Zhang Zai, « Le “Si-ming” : traité philosophique »
Il s’agit du « Manuel de l’Ouest », ou littéralement « Inscription de l’Ouest », traité très court, mais sublime, du philosophe confucéen Zhang Zai1 (XIe siècle apr. J.-C.). Cet auteur chinois a laissé un livre imposant en dix-sept tomes2, considéré comme l’œuvre majeure du confucianisme de son temps ; mais, dans l’enseignement qu’il prodiguait à ses disciples, il se servait spécialement, comme manuels, des deux extraits les plus emblématiques de son livre, qu’il avait inscrits sur les murs de la salle de classe, à l’Ouest et à l’Est. De là, le nom qui leur est donné : « Xi-ming »3 et « Dong-ming »4, c’est-à-dire : « Manuel de l’Ouest » et « Manuel de l’Est ». Le premier est de loin le plus renommé. Il est consacré à l’origine du monde et la fraternité de tous les êtres. Dans ce traité, Zhang Zai soutient que l’humanité est née d’un même sein ; elle formait à l’origine une seule substance qui s’est diversifiée. Il en est de même des autres êtres dans ce monde ; tous proviennent d’une même substance universelle et d’une même impulsion directrice, constituant et coordonnant toutes choses : « Les hommes ne forment avec nous qu’un même sein ; les êtres non intelligents sont nos consorts »5. Or, tout n’étant qu’un même arbre avec dix mille branches ; le monde n’étant qu’une famille, et la nation — un homme, « tout [ce] qui dans ce monde est pauvre et dans le besoin, affligé ou malade, orphelin ou abandonné, veuf ou veuve, doit être pour nous comme un frère dans le besoin ou l’infortune, et qui n’a point d’autre soutien »6. La doctrine de la communauté d’origine conduit ainsi à un principe moral de charité et de piété filiale, fondement de la vertu des saints : « Honorer les gens âgés, respecter les supérieurs, être charitable envers… les abandonnés et les pauvres, c’est la vertu parfaite des saints, c’est la conduite distinctive des sages… Les protéger dans ces circonstances, c’est le devoir d’un fils ; [et] les réjouir et ne jamais les affliger, c’est la perfection de la piété filiale »7.

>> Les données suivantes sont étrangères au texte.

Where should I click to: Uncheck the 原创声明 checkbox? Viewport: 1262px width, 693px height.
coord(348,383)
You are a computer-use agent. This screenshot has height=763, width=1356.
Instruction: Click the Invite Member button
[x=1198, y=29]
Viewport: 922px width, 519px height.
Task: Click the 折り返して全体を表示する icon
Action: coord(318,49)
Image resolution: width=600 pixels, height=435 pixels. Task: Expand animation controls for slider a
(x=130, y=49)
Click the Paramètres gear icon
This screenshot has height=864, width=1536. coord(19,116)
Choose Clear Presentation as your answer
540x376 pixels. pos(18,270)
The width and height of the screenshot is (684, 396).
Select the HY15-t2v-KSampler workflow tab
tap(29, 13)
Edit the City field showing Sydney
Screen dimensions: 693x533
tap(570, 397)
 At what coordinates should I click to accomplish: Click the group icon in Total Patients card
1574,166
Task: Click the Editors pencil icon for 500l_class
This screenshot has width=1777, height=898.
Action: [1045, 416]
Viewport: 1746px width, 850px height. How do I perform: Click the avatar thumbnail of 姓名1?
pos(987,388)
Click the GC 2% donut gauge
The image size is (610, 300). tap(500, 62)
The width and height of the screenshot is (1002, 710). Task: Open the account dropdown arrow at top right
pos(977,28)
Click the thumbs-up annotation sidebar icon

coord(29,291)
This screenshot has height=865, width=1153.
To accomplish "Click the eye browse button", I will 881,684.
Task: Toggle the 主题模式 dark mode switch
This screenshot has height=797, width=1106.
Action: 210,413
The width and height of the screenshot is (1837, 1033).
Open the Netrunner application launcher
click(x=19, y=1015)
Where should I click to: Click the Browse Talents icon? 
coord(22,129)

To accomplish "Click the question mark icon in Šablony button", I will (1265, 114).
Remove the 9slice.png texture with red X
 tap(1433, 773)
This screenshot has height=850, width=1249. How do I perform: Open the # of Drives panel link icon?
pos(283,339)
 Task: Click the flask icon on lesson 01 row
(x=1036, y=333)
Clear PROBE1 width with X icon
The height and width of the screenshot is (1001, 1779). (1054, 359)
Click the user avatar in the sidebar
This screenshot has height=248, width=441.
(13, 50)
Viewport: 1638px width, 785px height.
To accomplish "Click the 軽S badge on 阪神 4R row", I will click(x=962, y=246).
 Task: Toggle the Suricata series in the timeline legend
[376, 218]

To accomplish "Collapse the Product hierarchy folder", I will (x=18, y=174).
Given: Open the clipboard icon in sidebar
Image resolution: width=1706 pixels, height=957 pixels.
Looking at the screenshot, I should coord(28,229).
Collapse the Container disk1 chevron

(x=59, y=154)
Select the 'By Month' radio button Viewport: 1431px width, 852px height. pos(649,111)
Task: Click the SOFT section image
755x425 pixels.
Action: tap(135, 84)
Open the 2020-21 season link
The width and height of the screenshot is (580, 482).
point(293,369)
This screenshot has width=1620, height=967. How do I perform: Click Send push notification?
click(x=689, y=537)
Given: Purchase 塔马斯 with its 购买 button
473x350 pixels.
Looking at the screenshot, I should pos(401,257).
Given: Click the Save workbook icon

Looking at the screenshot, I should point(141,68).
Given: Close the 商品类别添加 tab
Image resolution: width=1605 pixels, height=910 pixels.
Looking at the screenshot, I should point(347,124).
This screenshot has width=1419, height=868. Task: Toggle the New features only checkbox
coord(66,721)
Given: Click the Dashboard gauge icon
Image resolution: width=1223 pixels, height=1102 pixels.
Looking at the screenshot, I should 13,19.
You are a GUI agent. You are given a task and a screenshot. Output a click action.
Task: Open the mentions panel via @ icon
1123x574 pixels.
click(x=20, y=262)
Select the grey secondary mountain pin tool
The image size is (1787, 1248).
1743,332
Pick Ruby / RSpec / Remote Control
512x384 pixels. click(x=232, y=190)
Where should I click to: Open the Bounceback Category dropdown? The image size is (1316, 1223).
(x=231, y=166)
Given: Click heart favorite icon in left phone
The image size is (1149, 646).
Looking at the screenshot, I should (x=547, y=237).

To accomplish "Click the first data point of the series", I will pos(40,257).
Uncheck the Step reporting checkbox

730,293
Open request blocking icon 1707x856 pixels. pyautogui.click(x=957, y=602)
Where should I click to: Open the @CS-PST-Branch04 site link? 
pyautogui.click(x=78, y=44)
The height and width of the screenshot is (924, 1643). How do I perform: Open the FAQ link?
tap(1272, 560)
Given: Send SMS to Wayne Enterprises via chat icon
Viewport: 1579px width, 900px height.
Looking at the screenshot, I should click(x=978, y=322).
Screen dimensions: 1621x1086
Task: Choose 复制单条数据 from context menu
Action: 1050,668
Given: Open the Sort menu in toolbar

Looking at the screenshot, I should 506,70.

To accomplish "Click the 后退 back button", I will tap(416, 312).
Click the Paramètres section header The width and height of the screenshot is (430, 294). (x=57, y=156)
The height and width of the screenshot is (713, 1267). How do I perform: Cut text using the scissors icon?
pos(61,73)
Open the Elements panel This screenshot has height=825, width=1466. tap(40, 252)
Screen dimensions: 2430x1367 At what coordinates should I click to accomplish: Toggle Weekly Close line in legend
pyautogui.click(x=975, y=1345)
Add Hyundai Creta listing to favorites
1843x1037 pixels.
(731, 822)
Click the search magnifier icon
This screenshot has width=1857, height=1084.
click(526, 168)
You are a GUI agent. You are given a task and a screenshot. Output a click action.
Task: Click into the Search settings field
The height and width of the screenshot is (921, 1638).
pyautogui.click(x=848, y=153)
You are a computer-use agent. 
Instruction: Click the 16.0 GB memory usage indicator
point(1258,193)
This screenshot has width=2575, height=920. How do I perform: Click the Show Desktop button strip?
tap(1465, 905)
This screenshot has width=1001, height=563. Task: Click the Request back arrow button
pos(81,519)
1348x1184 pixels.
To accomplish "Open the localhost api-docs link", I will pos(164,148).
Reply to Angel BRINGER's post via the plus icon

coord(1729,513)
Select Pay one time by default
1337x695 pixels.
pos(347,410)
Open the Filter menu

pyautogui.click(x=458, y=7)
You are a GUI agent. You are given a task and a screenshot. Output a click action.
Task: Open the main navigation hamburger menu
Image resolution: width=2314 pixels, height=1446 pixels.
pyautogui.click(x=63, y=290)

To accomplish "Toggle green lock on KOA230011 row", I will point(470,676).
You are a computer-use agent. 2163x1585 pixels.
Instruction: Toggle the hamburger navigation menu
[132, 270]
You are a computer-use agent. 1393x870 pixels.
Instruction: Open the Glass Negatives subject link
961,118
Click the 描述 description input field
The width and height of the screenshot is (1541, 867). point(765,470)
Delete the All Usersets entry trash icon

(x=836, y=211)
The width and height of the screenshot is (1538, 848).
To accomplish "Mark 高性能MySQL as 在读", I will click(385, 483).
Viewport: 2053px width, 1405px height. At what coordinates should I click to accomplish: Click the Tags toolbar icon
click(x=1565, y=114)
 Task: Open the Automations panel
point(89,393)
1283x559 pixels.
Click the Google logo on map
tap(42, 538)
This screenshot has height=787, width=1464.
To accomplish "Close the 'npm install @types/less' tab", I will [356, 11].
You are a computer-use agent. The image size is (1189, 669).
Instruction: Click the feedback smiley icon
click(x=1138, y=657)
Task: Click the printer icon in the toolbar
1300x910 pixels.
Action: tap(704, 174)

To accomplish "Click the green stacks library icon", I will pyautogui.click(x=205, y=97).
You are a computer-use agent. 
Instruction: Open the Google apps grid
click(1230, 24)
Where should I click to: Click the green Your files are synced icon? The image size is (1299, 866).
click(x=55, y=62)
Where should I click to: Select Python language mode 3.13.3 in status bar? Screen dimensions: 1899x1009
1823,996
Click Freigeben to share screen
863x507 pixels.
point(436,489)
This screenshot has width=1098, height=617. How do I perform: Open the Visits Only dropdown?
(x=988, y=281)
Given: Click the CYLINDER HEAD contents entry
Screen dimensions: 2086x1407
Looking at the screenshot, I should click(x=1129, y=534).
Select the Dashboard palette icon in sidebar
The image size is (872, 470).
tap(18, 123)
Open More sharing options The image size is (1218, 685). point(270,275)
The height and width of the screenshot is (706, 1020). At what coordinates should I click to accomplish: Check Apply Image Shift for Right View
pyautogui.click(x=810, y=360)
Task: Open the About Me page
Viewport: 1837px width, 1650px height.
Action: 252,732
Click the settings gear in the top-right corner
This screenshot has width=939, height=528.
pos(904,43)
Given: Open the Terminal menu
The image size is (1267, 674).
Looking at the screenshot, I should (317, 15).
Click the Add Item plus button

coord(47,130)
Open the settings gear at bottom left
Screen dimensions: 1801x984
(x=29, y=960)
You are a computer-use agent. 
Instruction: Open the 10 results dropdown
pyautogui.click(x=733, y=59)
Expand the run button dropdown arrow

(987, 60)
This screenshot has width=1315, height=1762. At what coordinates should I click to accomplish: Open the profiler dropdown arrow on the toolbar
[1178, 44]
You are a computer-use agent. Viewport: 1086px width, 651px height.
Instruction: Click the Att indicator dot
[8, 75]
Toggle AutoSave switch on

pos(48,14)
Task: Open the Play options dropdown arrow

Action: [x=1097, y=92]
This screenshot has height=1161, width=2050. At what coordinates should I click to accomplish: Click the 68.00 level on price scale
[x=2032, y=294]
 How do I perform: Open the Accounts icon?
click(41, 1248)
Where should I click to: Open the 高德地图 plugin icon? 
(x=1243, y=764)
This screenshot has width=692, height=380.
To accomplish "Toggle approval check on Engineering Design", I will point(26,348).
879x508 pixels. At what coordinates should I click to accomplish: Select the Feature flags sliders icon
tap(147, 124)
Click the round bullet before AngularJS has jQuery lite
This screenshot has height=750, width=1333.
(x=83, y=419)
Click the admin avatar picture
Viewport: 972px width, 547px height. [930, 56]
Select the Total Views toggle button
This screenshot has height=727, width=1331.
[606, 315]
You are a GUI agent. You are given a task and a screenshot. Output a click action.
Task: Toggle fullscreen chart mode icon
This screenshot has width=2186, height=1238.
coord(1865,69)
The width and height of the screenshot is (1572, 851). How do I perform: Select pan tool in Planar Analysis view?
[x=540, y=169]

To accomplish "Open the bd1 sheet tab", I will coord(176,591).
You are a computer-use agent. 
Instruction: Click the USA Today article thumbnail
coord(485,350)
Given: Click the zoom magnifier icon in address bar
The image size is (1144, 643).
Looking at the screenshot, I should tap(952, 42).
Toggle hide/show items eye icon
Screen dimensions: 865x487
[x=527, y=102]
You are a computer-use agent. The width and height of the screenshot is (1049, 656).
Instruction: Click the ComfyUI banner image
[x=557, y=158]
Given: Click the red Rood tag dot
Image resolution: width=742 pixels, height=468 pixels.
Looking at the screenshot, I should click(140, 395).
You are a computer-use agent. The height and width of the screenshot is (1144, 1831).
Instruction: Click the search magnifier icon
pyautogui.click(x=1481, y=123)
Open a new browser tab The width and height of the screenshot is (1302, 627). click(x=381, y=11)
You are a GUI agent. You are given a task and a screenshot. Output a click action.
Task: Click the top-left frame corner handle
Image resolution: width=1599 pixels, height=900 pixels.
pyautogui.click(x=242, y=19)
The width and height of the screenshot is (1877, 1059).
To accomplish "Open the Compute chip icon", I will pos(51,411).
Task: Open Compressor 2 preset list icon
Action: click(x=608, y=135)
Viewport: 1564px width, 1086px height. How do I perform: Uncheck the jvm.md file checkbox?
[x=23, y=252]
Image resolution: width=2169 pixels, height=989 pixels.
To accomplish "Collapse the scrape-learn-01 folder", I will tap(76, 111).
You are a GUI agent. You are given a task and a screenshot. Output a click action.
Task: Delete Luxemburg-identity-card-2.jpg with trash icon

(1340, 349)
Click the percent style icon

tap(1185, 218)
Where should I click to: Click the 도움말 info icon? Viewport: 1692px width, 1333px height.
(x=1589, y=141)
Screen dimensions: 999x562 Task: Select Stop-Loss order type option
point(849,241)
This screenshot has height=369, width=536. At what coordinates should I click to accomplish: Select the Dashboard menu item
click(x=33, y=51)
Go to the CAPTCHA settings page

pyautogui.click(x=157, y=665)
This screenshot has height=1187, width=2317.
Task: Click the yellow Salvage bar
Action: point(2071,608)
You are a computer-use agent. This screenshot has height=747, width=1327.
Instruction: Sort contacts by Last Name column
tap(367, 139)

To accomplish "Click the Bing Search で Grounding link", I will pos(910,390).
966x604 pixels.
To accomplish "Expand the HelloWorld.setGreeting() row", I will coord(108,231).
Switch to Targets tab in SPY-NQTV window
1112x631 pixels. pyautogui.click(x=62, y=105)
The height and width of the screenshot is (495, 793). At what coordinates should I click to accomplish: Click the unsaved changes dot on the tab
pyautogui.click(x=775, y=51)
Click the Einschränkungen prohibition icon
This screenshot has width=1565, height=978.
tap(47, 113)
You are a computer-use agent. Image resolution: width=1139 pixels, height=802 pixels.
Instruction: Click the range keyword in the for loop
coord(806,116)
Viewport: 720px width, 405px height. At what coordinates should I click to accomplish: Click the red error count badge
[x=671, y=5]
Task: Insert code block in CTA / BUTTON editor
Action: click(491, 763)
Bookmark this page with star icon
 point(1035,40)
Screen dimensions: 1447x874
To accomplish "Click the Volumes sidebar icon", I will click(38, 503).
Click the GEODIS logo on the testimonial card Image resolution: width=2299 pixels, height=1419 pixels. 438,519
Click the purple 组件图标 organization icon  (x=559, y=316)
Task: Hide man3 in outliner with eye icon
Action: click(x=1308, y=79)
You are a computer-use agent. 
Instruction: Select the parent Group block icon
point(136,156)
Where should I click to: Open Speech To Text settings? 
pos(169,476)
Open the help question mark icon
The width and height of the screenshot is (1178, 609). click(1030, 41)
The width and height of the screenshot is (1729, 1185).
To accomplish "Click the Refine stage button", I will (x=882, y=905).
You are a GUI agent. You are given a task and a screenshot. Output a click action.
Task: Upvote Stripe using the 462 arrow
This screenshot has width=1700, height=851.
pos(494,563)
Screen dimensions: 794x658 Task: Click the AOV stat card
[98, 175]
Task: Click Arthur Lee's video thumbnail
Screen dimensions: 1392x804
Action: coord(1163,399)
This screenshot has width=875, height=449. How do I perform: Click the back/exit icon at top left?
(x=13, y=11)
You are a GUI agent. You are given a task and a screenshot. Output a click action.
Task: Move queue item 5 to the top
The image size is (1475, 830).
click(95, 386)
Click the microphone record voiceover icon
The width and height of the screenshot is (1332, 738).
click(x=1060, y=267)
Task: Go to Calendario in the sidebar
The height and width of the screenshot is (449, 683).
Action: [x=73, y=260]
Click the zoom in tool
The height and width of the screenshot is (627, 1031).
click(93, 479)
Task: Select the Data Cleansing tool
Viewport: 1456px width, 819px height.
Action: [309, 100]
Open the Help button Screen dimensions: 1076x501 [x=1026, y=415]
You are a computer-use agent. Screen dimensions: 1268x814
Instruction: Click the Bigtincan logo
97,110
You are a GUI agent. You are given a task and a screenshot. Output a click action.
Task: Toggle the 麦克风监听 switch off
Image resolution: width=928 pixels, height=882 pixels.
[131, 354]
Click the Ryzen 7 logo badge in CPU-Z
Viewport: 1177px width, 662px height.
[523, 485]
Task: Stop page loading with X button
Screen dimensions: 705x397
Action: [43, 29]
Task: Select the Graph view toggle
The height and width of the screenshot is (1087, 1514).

- En chinois 張載. Autrefois transcrit Chang Tsai ou Tchang-tsai.
- « Zheng Meng » (« 正蒙 »). Autrefois transcrit « Cheng Meng » ou « Tcheng Meng ».
- En chinois « 西銘 ». Autrefois transcrit « Hsi-ming » ou « Si-ming ».
- En chinois « 東銘 ». Autrefois transcrit « Toung-ming » ou « Tong-ming ».
- p. 41-42. À comparer avec ce passage des « Entretiens de Confucius » : « Que l’honnête homme fasse son devoir gravement et sans faillir, qu’il traite autrui avec respect et civilité, et sur cette terre, tous les hommes seront ses frères ».
- p. 43.
- p. 43-44.
Bhartrihari, « Les Stances érotiques, morales et religieuses »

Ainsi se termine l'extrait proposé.